Whatever the records hold, copy it exactly and completely.

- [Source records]
.....
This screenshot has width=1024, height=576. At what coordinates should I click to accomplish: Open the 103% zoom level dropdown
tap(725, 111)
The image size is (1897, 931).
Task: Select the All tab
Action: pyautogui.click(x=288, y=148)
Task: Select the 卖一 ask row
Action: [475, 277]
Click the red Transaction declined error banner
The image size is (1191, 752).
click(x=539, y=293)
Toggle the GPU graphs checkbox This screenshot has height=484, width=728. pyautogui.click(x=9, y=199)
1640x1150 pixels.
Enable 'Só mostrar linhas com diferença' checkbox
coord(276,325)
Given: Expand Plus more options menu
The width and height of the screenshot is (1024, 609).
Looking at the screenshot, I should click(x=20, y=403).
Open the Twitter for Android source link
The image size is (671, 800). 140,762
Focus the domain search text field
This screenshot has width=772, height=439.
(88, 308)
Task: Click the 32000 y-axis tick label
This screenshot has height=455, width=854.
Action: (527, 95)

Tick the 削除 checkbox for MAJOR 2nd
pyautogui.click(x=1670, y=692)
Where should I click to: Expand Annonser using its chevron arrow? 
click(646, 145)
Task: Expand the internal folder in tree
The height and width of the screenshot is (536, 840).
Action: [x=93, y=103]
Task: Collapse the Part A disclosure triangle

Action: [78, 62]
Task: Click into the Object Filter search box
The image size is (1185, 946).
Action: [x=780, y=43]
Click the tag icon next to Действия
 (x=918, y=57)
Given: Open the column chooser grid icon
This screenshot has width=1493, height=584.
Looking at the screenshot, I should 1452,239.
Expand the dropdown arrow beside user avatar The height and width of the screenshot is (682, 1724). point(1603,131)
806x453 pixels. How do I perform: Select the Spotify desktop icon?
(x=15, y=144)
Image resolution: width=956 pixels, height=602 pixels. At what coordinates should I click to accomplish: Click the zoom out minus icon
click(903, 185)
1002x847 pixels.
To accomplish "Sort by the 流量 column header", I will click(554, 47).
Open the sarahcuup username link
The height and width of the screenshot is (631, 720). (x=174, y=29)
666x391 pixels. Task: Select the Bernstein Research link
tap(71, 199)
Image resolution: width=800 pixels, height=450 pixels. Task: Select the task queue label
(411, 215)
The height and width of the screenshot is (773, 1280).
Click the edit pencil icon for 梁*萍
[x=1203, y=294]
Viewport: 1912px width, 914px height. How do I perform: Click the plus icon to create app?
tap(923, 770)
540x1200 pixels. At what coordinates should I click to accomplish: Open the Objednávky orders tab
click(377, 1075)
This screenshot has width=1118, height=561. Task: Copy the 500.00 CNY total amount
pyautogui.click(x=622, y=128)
.....
- [EXPECTED ANSWER]
This screenshot has width=1024, height=576. At what coordinates should I click to accomplish: Open the 103% zoom level dropdown
tap(725, 111)
The image size is (1897, 931).
Task: Select the All tab
Action: pyautogui.click(x=288, y=148)
Task: Select the 卖一 ask row
Action: [475, 277]
Click the red Transaction declined error banner
The image size is (1191, 752).
click(x=539, y=293)
Toggle the GPU graphs checkbox This screenshot has height=484, width=728. pyautogui.click(x=9, y=199)
1640x1150 pixels.
Enable 'Só mostrar linhas com diferença' checkbox
coord(276,325)
Given: Expand Plus more options menu
The width and height of the screenshot is (1024, 609).
Looking at the screenshot, I should click(x=20, y=403).
Open the Twitter for Android source link
The image size is (671, 800). 140,762
Focus the domain search text field
This screenshot has width=772, height=439.
(88, 308)
Task: Click the 32000 y-axis tick label
This screenshot has height=455, width=854.
Action: (527, 95)

Tick the 削除 checkbox for MAJOR 2nd
pyautogui.click(x=1670, y=692)
Where should I click to: Expand Annonser using its chevron arrow? 
click(646, 145)
Task: Expand the internal folder in tree
The height and width of the screenshot is (536, 840).
Action: [x=93, y=103]
Task: Collapse the Part A disclosure triangle

Action: [78, 62]
Task: Click into the Object Filter search box
The image size is (1185, 946).
Action: [x=780, y=43]
Click the tag icon next to Действия
 (x=918, y=57)
Given: Open the column chooser grid icon
This screenshot has width=1493, height=584.
Looking at the screenshot, I should 1452,239.
Expand the dropdown arrow beside user avatar The height and width of the screenshot is (682, 1724). point(1603,131)
806x453 pixels. How do I perform: Select the Spotify desktop icon?
(x=15, y=144)
Image resolution: width=956 pixels, height=602 pixels. At what coordinates should I click to accomplish: Click the zoom out minus icon
click(903, 185)
1002x847 pixels.
To accomplish "Sort by the 流量 column header", I will click(554, 47).
Open the sarahcuup username link
The height and width of the screenshot is (631, 720). (x=174, y=29)
666x391 pixels. Task: Select the Bernstein Research link
tap(71, 199)
Image resolution: width=800 pixels, height=450 pixels. Task: Select the task queue label
(411, 215)
The height and width of the screenshot is (773, 1280).
Click the edit pencil icon for 梁*萍
[x=1203, y=294]
Viewport: 1912px width, 914px height. How do I perform: Click the plus icon to create app?
tap(923, 770)
540x1200 pixels. At what coordinates should I click to accomplish: Open the Objednávky orders tab
click(377, 1075)
This screenshot has width=1118, height=561. Task: Copy the 500.00 CNY total amount
pyautogui.click(x=622, y=128)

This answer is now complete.